‘Disabled people need the (AD) Bill like a hole in the head’

Report of Committee Day in the Lords on the AD Bill

  • The Assisted Dying Debate

Today in Committee

Pro-Bill Peers continued to push for greater speed during today’s Lords Committee debate (including some self-defeating interventions which prolonged proceedings, and some increasingly ill-tempered barracking). Lord Falconer’s surely unserious target was to get through 185 amendments (12 groups) in less than five hours; the 49 amendments (in three groups) actually, properly considered surely struck a reasonable balance.

It was in many ways a constructive day: Lord Falconer agreed to meet with Baronesses Finlay and Cass, and with Lord Shinkwin and Baronesses Grey-Thompson and Hollins, and both Baroness Berridge and Lord Beith said they were willing (even hopeful) not to move amendments they have tabled subject to the outcome of those conversations.

No-one can fairly say that Peers are taking too long over these amendments, nor that Peers aren’t trying to work together to find solutions. Today also showed that opposition to the Bill does not involve an homogenous bloc, and to watch former High Court judge Baroness Butler-Sloss and KCs Lords Pannick and Carlile debate was to be reminded why many MPs felt they could and should trust experts in the Lords to truly test this bill.

The first amendments involved proposals to increase the minimum age from 18 to 25. Baroness Berger cited Children’s Commissioner Dame Rachel de Souza, who told the Select Committee that “18 is not really a thing”, and recent Cambridge University research which found that in terms of mental development, adolescence ‘lasts right up to the age of 32, on average.’ Baroness Stroud pointed to Sentencing Council guidance:

‘Young adults (typically aged 18-25) are still developing neurologically and consequently may be less able to evaluate the consequences of their actions, limit impulsivity [and] limit risk taking. Young adults are likely to be susceptible to peer pressure and are more likely to take risks or behave impulsively when in company with their peers.’

(Lord Falconer said he was “very, very aware” of the evidence on mental development. “Why is he doing this if he knows it’s wrong?”, one journalist asked.)

Baroness Fox was more concerned with “slippage” in the other direction: with proposals in place to lower the UK-wide voting age from 18 to 16, she envisaged a young person asking, “if you trust us to decide the future of our country, why not trust us to decide our own fate?”

There was significant pushback against what Lord Falconer described as “drafting changes”. Conservative Lord Shinkwin said:

"As a disabled person, I… owe a debt to the Labour Party’s long-standing and noble… commitment to advancing disability rights. However, this amendment [related to adjustments for language and literacy barriers] underlines an inescapable but painful truth. The Bill makes a mockery of that fine, noble and honourable tradition. It shreds a tradition that deserves to be preserved, not sacrificed in such a profoundly cynical and misleading way as to make out, as the amendment does, that this is somehow only a drafting change.

"There is a reason why not one organisation of or for disabled people supports the Bill.

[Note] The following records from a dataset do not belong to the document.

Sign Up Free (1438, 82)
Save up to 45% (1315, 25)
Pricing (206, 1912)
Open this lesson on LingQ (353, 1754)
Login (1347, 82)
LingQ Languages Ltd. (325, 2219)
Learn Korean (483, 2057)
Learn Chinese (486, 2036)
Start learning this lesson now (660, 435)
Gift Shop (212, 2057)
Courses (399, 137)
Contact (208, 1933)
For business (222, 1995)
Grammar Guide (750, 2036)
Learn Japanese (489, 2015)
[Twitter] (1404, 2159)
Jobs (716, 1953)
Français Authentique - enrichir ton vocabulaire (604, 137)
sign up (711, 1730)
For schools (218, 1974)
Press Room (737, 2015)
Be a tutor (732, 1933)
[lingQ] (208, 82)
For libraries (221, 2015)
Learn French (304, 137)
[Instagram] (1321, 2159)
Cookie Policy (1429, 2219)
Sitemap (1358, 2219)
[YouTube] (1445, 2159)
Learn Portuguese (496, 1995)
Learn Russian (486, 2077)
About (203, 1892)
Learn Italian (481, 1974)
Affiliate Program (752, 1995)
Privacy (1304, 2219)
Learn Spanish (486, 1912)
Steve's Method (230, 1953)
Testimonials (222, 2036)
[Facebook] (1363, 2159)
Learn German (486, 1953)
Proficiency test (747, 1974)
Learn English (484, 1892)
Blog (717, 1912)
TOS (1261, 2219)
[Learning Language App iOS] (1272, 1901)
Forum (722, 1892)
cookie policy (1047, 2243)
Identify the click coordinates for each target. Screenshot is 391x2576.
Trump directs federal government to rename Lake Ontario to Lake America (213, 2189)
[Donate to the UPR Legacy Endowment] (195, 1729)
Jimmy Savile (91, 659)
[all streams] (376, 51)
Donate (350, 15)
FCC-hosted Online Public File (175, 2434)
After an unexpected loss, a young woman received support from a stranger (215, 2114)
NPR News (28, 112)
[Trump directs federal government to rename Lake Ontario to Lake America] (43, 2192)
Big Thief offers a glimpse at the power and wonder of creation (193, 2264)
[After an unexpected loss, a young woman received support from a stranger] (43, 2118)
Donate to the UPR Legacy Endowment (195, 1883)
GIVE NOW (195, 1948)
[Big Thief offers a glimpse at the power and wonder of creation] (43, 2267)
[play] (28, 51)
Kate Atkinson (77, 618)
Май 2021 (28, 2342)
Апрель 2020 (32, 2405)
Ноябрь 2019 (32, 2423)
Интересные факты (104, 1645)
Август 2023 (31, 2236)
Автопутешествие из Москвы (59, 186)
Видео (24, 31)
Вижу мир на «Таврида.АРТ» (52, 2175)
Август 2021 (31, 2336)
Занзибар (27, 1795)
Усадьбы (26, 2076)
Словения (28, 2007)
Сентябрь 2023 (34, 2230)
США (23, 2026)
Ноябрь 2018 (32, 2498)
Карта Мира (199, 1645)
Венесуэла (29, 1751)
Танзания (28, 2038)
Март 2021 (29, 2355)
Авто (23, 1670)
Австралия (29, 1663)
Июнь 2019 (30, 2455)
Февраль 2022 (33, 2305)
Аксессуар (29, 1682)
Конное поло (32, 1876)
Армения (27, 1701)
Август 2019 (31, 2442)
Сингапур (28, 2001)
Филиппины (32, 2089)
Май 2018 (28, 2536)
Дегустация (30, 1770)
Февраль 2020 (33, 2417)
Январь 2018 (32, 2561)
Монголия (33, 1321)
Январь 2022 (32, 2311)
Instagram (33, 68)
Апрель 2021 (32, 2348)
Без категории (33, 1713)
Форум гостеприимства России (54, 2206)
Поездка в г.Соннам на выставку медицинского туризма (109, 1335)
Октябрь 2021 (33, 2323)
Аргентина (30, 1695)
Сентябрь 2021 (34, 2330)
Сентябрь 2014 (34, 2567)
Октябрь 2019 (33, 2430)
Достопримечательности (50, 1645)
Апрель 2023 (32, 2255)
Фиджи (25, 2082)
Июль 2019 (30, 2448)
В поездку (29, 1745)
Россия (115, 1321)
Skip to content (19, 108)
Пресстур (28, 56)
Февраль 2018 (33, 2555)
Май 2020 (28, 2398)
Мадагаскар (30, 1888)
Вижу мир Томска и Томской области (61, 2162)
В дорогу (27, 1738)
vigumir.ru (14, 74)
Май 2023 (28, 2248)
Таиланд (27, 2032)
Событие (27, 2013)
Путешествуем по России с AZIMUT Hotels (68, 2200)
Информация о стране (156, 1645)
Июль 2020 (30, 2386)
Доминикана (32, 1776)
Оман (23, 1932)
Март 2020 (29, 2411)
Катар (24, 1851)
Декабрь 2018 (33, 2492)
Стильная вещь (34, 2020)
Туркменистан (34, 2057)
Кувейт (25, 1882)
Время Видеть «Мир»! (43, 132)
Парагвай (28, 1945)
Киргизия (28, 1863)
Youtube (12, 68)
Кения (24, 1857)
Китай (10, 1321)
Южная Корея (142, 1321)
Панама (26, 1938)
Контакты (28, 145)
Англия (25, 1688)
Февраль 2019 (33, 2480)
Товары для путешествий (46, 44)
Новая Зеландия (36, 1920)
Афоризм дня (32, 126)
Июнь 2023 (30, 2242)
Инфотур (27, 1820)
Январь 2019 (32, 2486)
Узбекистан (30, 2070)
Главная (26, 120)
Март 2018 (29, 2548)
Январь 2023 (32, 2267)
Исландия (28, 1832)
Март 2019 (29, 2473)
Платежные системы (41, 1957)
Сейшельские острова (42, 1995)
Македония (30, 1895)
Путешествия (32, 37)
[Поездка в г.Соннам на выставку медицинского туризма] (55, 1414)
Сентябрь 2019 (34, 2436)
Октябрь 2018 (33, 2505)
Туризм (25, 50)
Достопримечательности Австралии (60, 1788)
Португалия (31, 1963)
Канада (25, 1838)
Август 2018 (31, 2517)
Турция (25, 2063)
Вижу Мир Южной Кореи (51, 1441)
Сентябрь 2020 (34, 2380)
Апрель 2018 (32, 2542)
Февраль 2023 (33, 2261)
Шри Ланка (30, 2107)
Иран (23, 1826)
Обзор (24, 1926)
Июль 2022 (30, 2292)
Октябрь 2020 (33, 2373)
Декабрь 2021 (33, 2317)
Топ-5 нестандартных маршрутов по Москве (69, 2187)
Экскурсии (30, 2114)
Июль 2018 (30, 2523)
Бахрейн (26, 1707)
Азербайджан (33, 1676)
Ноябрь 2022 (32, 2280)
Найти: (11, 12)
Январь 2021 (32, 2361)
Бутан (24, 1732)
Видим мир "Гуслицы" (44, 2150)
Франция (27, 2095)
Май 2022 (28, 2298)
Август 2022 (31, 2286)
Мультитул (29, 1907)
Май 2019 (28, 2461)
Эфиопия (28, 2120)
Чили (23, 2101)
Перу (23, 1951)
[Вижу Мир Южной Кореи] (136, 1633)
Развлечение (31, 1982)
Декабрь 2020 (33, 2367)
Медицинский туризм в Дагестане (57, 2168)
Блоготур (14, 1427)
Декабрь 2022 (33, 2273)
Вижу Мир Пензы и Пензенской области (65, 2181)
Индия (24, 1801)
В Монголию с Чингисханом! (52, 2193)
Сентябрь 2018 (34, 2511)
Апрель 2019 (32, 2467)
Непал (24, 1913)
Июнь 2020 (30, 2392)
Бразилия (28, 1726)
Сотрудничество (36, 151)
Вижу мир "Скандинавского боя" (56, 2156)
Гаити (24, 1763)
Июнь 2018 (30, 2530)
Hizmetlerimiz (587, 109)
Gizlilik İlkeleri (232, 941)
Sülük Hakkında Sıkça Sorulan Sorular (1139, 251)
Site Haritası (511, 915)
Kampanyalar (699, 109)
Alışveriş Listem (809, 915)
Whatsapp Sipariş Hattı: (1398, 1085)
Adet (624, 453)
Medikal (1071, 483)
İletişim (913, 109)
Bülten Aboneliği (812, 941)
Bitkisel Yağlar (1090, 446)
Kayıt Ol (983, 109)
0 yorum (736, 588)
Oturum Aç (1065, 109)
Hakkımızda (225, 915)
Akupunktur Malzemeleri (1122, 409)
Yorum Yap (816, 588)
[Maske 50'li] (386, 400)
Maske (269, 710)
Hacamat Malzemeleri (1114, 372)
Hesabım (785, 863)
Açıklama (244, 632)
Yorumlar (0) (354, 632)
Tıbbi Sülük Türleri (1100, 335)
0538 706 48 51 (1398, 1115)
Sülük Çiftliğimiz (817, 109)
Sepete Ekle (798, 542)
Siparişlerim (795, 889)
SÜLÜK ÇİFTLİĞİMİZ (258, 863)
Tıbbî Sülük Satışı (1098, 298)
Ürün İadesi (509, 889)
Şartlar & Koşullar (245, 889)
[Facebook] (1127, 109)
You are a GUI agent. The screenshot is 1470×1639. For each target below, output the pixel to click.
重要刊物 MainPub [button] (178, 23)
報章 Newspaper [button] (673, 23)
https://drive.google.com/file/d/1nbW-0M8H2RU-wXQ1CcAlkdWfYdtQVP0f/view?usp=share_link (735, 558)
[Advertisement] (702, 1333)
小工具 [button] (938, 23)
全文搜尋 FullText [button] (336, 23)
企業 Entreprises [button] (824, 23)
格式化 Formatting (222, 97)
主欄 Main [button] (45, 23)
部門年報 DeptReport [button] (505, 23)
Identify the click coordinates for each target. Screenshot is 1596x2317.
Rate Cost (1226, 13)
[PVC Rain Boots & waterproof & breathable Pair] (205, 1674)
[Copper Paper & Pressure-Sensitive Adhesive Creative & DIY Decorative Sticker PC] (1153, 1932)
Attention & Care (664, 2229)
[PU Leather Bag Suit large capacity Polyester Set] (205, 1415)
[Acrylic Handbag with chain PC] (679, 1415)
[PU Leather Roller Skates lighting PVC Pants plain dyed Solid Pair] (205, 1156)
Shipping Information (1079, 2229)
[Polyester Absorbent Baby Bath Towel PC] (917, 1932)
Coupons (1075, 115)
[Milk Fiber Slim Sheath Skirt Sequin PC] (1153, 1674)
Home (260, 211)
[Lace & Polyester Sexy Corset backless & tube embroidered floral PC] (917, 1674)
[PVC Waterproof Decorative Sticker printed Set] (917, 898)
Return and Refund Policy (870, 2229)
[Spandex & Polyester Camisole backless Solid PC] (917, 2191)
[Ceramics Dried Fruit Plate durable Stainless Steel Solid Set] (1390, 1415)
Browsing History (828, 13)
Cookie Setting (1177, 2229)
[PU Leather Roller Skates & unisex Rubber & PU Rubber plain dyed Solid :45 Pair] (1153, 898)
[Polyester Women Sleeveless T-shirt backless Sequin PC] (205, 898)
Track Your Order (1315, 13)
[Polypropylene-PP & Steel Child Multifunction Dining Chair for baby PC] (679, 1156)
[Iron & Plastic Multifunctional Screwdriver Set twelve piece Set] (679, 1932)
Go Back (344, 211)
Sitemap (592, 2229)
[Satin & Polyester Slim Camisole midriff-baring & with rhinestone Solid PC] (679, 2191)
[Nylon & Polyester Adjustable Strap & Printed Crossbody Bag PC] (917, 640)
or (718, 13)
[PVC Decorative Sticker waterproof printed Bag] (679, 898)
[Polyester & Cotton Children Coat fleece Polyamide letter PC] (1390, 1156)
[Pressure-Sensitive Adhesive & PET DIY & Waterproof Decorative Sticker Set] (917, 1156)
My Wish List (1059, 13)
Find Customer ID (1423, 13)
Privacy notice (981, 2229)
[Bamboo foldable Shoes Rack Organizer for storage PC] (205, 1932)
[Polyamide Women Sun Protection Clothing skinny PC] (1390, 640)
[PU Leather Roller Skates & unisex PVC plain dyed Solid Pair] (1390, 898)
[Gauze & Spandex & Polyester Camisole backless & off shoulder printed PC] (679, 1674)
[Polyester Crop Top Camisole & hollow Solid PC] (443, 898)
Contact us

“They know that disabled people need the Bill like a hole in the head.”

In the third group – concerning residency requirements, which in part should guard against “death tourism” – Baroness Finlay highlighted the difficulties the Bill holds in store for the doctors treating residents of the Isle of Man and the Channel Islands in Liverpool and Southampton. The speech is worth reading in full, but in short: a justice minister, an MOJ official and a pro-Bill ex-DPP had all indicated that a doctor arranging transport back to one of the Crown Dependencies for an assisted suicide would be acting “outside the parameters of the scheme of the Bill and would therefore be caught by the 1961 Suicide Act.”

This group of amendments really brought out the need for detailed scrutiny. The bill calls for 12-month residency in England and Wales, but:

•Baroness Finlay pointed to those working in the diplomatic or for charities overseas who might return home once ill

•Lord Harper, influenced by the Medical Defence Union, quoted a 2012 review which pointed to the “vagueness” of ordinary residency (a concept found in case law rather than statute); “difficult to interpret and apply”

•Lord Wolfson of Tredegar KC noted that the Bill requires that an applicant fulfil the residency requirement in “the opinion of the coordinating doctor” ― but an opinion without an evidential requirement is too low a bar, especially given that “satisfied” (involving a higher evidential bar) is used elsewhere in the Bill.

Today’s sitting, despite the barracking (and the disappointment of the supposedly neutral Government’s Chief Whip), showed the legislative process working as it should: Peers are tackling thorny but important issues, thoroughly but swiftly, and with a willingness to engage with the sponsor and to withdraw amendments where appropriate.